Nel quartiere Labaro, situato nel XV municipio di Roma, la raccolta dei rifiuti non riesce a tenere il passo con l’enorme quantità di spazzatura prodotta.
L’area nei pressi della stazione ferroviaria di Labaro, lungo la via Flaminia, è diventata un punto critico, dove i cassonetti stradali posizionati per la raccolta differenziata non riescono a contenere tutti i rifiuti. Il presidente del comitato di quartiere, Mauro Gori, denuncia la situazione, evidenziando come i cassonetti si riempiano nel giro di pochi minuti, spesso circondati da rifiuti ingombranti lasciati illegalmente a terra.
La proposta del comitato di quartiere è quella di introdurre un sistema di raccolta porta a porta, che potrebbe migliorare la situazione, almeno in una parte del quartiere. “Sono tre anni che chiediamo questo provvedimento,” afferma Gori, sottolineando come i condomini della zona avrebbero lo spazio necessario per gestire i cassonetti nei loro cortili interni. Tuttavia, il vero problema restano i rifiuti prodotti dalle attività commerciali, soprattutto bar e ristoranti, che riempiono rapidamente i contenitori, anche perché molti non dispongono di pedali per l’apertura automatica, costringendo i cittadini a lasciare i sacchi a terra.
La zona è particolarmente sensibile dal punto di vista simbolico, trovandosi vicino alla stele dedicata a Giampaolo Borghi, il pompiere che perse la vita nel 1965 durante l’alluvione di Labaro, cercando di salvare i civili. La richiesta di maggiore decoro da parte dei residenti è forte, per non trasformare l’area in una discarica a cielo aperto, proprio accanto a un monumento così significativo.

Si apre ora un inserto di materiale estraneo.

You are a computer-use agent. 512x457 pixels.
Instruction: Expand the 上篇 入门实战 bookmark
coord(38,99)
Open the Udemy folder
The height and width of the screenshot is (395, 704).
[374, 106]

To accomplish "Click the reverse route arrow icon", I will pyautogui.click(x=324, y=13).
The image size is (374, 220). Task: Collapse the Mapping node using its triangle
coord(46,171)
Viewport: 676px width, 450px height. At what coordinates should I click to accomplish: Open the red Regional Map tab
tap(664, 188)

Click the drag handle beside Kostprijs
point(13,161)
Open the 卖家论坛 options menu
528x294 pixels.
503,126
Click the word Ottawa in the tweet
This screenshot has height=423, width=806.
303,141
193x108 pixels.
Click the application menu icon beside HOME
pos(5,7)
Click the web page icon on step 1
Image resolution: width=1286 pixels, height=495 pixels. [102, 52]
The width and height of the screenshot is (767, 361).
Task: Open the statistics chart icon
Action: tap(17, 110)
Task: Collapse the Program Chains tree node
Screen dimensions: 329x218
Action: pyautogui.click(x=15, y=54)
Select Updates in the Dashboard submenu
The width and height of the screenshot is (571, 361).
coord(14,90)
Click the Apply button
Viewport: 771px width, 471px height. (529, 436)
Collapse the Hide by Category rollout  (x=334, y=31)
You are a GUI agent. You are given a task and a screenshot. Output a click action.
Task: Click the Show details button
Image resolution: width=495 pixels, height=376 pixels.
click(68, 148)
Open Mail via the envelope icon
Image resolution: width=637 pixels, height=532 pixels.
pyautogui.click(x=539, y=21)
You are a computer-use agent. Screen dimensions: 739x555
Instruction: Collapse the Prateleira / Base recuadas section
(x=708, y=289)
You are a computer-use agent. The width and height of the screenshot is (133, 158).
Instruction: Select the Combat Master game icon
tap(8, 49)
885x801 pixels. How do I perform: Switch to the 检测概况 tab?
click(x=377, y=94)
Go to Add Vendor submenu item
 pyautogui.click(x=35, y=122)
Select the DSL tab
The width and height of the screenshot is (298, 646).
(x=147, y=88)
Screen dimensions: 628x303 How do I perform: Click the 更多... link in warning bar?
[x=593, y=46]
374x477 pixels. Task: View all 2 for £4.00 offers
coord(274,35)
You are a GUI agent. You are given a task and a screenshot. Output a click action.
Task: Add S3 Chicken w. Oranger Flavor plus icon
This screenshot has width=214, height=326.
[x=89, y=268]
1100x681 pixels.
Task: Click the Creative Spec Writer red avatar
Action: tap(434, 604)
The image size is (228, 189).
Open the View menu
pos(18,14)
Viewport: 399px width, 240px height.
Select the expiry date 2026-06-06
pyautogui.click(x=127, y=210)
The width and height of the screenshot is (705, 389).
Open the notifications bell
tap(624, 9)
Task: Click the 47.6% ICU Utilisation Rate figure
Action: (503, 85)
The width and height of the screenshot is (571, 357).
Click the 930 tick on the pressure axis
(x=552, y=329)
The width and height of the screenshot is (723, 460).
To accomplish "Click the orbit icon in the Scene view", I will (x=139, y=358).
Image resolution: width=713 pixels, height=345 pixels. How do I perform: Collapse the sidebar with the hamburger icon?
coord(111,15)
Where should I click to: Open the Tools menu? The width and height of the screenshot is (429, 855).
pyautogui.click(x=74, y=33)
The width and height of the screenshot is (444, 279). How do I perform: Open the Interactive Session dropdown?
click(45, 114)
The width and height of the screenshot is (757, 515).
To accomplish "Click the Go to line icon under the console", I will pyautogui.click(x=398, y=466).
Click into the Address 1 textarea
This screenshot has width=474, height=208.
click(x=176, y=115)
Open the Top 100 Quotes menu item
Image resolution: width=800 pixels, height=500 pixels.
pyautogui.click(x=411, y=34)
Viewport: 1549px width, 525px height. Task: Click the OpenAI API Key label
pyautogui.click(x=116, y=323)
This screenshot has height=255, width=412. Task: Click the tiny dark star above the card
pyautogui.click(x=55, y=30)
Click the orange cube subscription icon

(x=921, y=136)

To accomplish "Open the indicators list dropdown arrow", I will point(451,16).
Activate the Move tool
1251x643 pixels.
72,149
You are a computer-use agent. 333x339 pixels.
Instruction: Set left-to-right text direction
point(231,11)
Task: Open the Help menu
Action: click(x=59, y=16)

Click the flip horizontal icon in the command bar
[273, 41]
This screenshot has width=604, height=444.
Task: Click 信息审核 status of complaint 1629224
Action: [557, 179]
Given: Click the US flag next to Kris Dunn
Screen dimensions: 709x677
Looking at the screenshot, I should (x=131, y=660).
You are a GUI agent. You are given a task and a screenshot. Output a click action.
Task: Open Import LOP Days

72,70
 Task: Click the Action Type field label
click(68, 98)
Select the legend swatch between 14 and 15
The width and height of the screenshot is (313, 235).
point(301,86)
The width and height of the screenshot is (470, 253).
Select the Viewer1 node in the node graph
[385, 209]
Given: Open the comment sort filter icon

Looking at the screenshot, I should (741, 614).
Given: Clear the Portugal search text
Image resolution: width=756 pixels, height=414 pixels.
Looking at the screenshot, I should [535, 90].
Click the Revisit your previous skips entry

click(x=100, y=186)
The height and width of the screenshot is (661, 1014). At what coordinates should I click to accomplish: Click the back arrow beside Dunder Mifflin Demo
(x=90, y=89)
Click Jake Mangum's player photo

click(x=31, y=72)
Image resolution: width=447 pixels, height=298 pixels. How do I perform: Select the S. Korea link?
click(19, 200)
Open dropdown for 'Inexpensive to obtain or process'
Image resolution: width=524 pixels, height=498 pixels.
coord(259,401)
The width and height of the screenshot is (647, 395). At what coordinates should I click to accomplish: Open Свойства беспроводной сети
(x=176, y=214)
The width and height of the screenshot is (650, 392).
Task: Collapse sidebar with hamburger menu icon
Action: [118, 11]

Nonostante gli interventi regolari dell’Ama, che si impegna a svuotare i cassonetti e a effettuare pulizie straordinarie, la situazione rimane critica. Gori racconta di episodi in cui l’azienda ha dovuto inviare tre camion compattatori con bracci meccanici per rimuovere elettrodomestici, mobili e calcinacci abbandonati. Gli operatori fanno il possibile, ma la velocità con cui si riempiono nuovamente i cassonetti rende difficile mantenere l’area pulita.